Could you please help me what is the source of error? By the way, here is my network:

class yoloV1CocoTiny(nn.Module):
  def __init__(self, inputChannel, numClass, B, S, ngpu, batchSize):
    super(yoloV1CocoTiny, self).__init__()
    self.ngpu = ngpu
    self.batchSize = batchSize
    self.main = nn.Sequential(
            nn.Conv2d(3,16,3,1,1),
            nn.BatchNorm2d(16),
            nn.LeakyReLU(0.1),
            nn.MaxPool2d(2,2),

            nn.Conv2d(16,32,3,1,1),
            nn.BatchNorm2d(32),
            nn.LeakyReLU(0.1),
            nn.MaxPool2d(2,2),

            nn.Conv2d(32,64,3,1,1),
            nn.BatchNorm2d(64),
            nn.LeakyReLU(0.1),
            nn.MaxPool2d(2,2),

            nn.Conv2d(64,128,3,1,1),
            nn.BatchNorm2d(128),
            nn.LeakyReLU(0.1),
            nn.MaxPool2d(2,2),

            nn.Conv2d(128,256,3,1,1),
            nn.BatchNorm2d(256),
            nn.LeakyReLU(0.1),
            nn.MaxPool2d(2,2),

            nn.Conv2d(256,512,3,1,1),
            nn.BatchNorm2d(512),
            nn.LeakyReLU(0.1),
            nn.MaxPool2d(2,2),

            nn.Conv2d(512,1024,3,1,1),
            nn.BatchNorm2d(1024),
            nn.LeakyReLU(0.1),
            nn.Conv2d(1024,256,3,1,1),
            nn.BatchNorm2d(256),
            nn.LeakyReLU(0.1),
            nn.Conv2d(256,numClass + B*5,3,1,1),
            nn.ReLU(True)
        )
 def forward(self, input):
    gpu_ids = None
    if isinstance(input.data, torch.cuda.FloatTensor) and self.ngpu>1:
        gpu_ids = range(self.ngpu)
        output = nn.parallel.data_parallel(self.main, input, gpu_ids)
    else:
        output = self.main(input)
    return output

fmassa · April 24, 2017, 5:50am

Each Function instance should be only called once.
So your criterion should probably look something like

loss = Criterion (...)(input, target, index)

At every call

mderakhshani · April 24, 2017, 6:01am

Thank you.
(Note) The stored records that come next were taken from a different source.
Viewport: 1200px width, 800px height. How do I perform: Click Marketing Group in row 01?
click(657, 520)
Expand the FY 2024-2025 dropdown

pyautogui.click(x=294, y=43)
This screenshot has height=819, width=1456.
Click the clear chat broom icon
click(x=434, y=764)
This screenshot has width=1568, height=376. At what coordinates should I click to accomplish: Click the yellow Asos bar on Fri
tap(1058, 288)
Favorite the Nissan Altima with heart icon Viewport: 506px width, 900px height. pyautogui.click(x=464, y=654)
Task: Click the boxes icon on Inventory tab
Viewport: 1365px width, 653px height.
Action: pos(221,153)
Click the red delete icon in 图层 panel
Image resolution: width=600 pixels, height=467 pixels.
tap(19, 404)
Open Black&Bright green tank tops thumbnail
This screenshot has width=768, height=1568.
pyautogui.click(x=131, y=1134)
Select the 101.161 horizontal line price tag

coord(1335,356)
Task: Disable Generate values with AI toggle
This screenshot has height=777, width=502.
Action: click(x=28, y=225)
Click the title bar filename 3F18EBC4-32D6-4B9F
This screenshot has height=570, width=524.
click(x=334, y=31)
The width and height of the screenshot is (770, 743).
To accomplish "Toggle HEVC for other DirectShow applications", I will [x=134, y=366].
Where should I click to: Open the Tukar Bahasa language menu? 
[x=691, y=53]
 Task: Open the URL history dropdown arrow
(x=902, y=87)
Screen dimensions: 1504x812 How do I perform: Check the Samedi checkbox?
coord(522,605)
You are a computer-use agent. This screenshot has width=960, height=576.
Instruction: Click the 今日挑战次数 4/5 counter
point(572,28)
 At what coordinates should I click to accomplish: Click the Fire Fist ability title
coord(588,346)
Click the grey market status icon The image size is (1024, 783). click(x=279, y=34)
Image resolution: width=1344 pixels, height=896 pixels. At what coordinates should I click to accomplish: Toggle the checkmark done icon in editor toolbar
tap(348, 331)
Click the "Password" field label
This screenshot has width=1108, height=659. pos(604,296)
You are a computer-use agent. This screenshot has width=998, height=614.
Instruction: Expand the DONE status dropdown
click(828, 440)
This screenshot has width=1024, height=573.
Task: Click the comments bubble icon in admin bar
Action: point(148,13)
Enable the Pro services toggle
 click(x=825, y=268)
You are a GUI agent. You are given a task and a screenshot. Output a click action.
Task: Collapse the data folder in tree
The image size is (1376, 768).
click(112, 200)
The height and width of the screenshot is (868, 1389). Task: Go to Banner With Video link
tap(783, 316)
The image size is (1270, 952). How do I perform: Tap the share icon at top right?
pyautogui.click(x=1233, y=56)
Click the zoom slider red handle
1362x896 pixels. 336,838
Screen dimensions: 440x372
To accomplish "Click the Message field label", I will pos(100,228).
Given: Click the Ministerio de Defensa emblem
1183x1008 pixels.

It was applicable

Harikrishna.Vydana · October 8, 2017, 3:09pm

can you expand this a bit i am struck with the same problem?
but constructing a tensor of all hypothesis for respective time-steps and using a criterion after the loop give very small gradients

fmassa · October 8, 2017, 10:34pm

My answer was applicable in the case of writing a new torch.autograd.Function.
If that’s not your case, you might want to add the retain_graph=True keyword to .backward() in your code.
If you give some more details I’ll be able to give more information.